There’s a moment, often unnoticed, when a piece of work travels from a team member’s hands to their leader’s desk.
It could be a memo, a slide deck, a contract, or a campaign draft. That moment may appear routine. But in truth, it is a quiet test of trust. What happens next – what the leader does in that moment – says everything about the kind of leadership they practice.
Some leaders skim. Others scan. Some immediately leap to what’s missing. Some read only to approve. But the leaders I’ve admired most, and the kind of leader I’ve always tried to be, read with care. Not because we’re trying to find flaws. Not to impose our ego. Not to remind others of our authority. But because we know what it means when someone hands us their work. It’s not just a task. It’s a part of their day, their thinking, their effort. It deserves our full attention.
This is a message I return to often with my teams, my students, and even in my own self-reflections. The rigor I bring to reviewing someone’s work isn’t an act of surveillance. It’s an act of service. My feedback is not meant to diminish, but to elevate. I’m not here to prove I know more. I’m here to help make sure nothing falls through the cracks. And if it does, I want to be the one who catches it – not because I don’t trust others, but because I do.
True leadership isn’t about perfection. It’s about responsibility. It’s about being the second set of eyes when someone else has been up late with the first. It’s about knowing that when your name is on something, it also means you’re accountable for every line, even the ones you didn’t write. That doesn’t mean micromanaging. It doesn’t mean redoing someone’s work to make it sound like you. It means honoring their effort by meeting it with your own.
People talk a lot about how to earn the respect of your team. My answer is simple: understand their work. You don’t need to do their job. You don’t need to write code if they’re engineers, or draft policies if they’re in operations. But you do need to understand what makes their work good, what pressures they face, what questions they’re trying to answer. You can’t cheer for their success from a distance. You have to be close enough to know what the game even looks like.
This kind of leadership creates something powerful. It builds safety. When people know you’re paying attention – not to catch them, but to support them – they begin to trust your edits, your questions, your standards. They see you not as a bottleneck but as a buffer. Someone who will spot the typo before the client does. Someone who will question the ambiguous phrasing before the regulator does. Someone who will help lift their work across the finish line, not just wave at them from it.

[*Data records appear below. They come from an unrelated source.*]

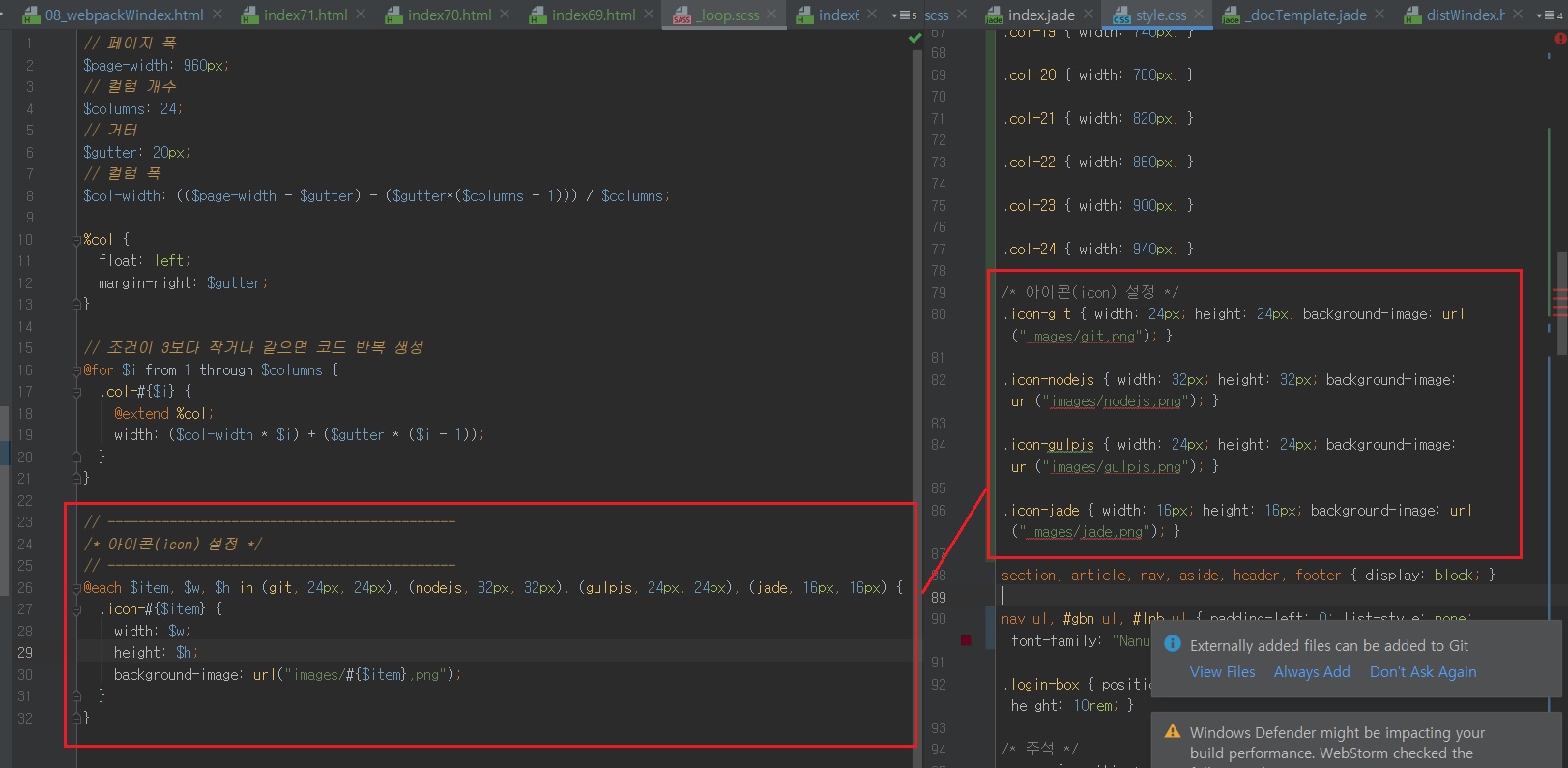The height and width of the screenshot is (768, 1568).
Task: Click the info icon in Git notification
Action: [x=1173, y=644]
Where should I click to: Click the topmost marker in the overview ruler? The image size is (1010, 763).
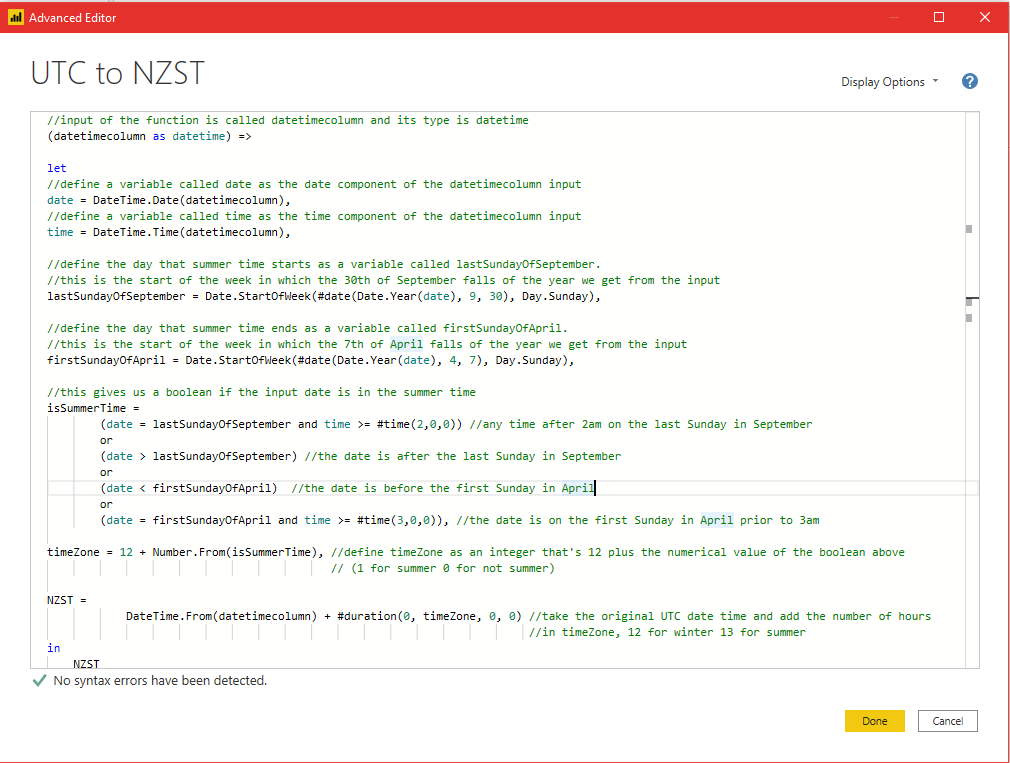tap(968, 229)
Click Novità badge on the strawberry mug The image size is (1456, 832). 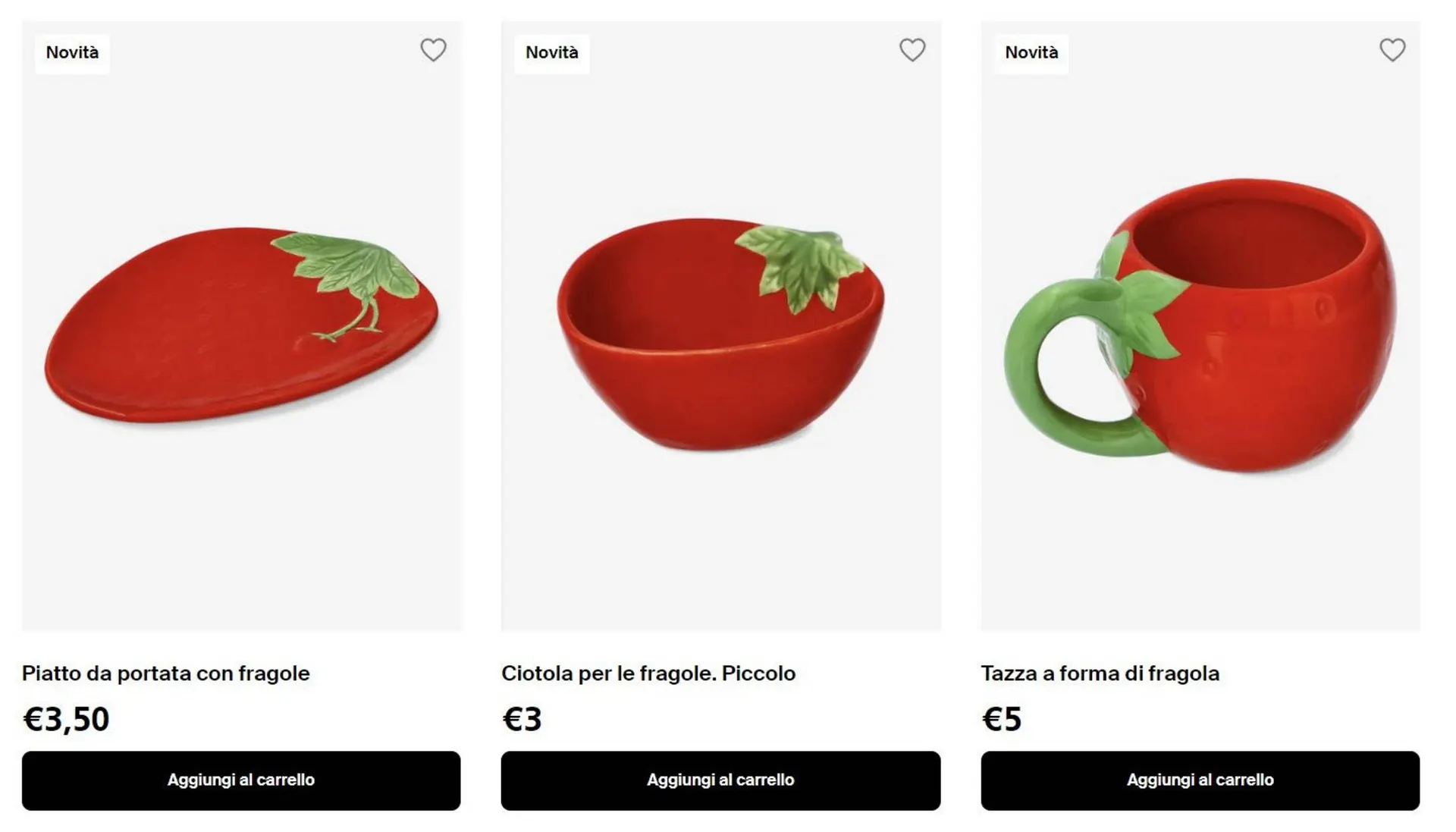1031,53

In many ways, this kind of diligence is the quietest form of leadership. It doesn’t draw attention to itself. It happens behind the scenes, often unnoticed. But its impact is unmistakable. Teams grow bolder when they know they’re not alone. They take more ownership when they know someone has their back. And they start to raise their own bar when they see that you hold yourself to one too.
This isn’t about chasing every detail for the sake of it. It’s about creating a culture where details matter because people matter. It’s about showing that thoughtfulness is part of the job, no matter your title. I’ve found that when you lead this way, you start to build a certain kind of muscle across the team. A discipline. A pride in craftsmanship. A humility that says: I will do my best work and then I will invite someone I trust to help make it better.
There’s a beautiful reciprocity in that. Over time, your team starts doing the same for each other. Peer reviews become more thoughtful. Feedback becomes more precise. Collective accountability replaces individual blame. And slowly, the group begins to breathe with one rhythm.
In a world obsessed with speed, with output, with the next thing, taking time to look closely can feel almost radical. But if you want to be a leader worth following, be the one who looks twice. Be the one who understands what others are trying to do, even if you can’t do it yourself. Be the one who doesn’t just ask for excellence, but models it.
Because in the end, leadership isn’t about being the smartest person in the room. It’s about making the room smarter, safer, and stronger for everyone in it.